So there I was, sitting in a cab in the middle of Hobart this morning about 7 am, gazing with some noticeable jaw-drop at the skyscraper cruise ship sitting the other side of the road, when both the cabbie and I went, in unison, “Oh my God!!!”
Sitting on the top deck was a MASSIVE television screen – the size of a football field, I am telling you (well, at least the size of 6 or 7 billboards – it was, truly, massive).
There we were, sitting in our iddle bitty cab at the stop lights, craning our necks, watching tv atop a liner in the middle of Hobart. My mind literally could not process it – I had to ask the cabbie if that was what I thought it was.
I can’t understand why someone wants to go to sea to watch tellie. My lord, what a bunch of brain dead sods we all are if this is what modern life has got to. These liners are full of shopping malls, cinemas, pedicure salons, whatever, and I just wonder “Why?” Why go to sea if all you are doing is … shopping? Getting your nails done? Watching tellie? Even when you are out on deck?
Does no one now want to catch the tea clipper and stand in the prow in a gale and get soaked and heave up and down 30 feet and laugh at the sheer, wonderful joy of life as you cling on for dear life (the crew are always forcing themselves up to me and asking me if I really don’t want to go below decks; I did this on a boat during a gale in the North Sea once and it remains the time of my life)? People want to watch tellie on a rock steady deck that looks like a mall instead??????
Lord heavens, viva la revolution and the coming of the red brick wall against which we can all be stood. Mindlessness reigns supreme.
The one thing I absolutely love about Hobart is that the wharves are right in the heart of the city by the chemist and the deli and the coffee shop and the shopping malls. Literally 4 metres across the road. I mean this morning we had to swerve to avoid the cruise ship.

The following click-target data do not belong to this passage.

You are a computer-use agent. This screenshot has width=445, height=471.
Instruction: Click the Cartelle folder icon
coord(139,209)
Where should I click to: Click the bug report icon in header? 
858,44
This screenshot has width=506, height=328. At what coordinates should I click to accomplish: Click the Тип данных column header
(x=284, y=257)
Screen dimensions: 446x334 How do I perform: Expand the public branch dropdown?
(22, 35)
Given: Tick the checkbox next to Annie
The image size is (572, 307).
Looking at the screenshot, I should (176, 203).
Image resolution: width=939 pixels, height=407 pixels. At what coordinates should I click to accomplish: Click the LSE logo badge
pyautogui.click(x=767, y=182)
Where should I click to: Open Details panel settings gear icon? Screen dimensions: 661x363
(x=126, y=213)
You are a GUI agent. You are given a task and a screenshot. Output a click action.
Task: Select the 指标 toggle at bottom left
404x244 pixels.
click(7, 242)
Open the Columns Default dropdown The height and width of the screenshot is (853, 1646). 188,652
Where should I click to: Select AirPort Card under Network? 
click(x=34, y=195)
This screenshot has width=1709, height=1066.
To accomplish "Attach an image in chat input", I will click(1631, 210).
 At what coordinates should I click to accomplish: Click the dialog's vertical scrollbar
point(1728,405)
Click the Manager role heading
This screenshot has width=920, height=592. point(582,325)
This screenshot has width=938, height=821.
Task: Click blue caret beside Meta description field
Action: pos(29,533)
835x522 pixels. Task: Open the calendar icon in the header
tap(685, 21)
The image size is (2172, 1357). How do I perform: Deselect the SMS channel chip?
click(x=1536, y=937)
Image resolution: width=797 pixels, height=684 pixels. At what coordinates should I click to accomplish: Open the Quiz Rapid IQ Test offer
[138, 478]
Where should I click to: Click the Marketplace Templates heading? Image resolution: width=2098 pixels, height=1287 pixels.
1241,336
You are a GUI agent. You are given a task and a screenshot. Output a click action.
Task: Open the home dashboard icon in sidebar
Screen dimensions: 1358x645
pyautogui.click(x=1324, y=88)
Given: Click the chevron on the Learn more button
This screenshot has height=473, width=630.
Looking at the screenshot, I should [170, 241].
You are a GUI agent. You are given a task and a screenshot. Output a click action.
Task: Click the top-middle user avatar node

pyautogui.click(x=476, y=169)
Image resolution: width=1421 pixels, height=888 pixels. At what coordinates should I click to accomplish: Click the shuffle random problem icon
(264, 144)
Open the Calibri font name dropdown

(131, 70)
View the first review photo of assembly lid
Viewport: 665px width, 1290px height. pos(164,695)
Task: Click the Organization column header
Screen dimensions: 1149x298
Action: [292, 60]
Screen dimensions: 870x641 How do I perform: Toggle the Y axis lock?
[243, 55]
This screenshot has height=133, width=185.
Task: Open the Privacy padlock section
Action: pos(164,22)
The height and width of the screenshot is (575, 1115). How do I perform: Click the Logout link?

Really. (Search for “constitution dock, hobart”, to have a look on google maps; the big ships dock at the top and bottom of those series of wharves – very, very deep water.)
You’ll never know what you will find there … today it was a cruise liner, but it just might as well have been a US warship or aircraft carrier, a polar icebreaker, or one of the replica big wooden sailing ships. It is always an adventure going into town.
Just before the most recent Iraq war the US navy had bought a number of landing craft from a Tasmanian manufacturer. One day I went into town and the US navy was doing practice invasion landings at constitution dock. No one in town bothered very much. LOL
Recipes coming soon.
You didn’t tell us what was showing on the tellie Sara. All I can say about this & the election – only in Tassie *grins*
:-)Guess it depends on how much time you spend at sea. When I was doing 2 weeks on/2 off (I was fisheries biologist at the time)the magic wore a little thinner after a few years. Not wore out, but I was always glad to wash in fresh water, and have real milk in my tea again. And to smell things that weren’t salt, diesel and fish. But cruise-liner passengers don’t really want to experience the sea. It’s a hotel with bragging rights as far as most of them are concerned.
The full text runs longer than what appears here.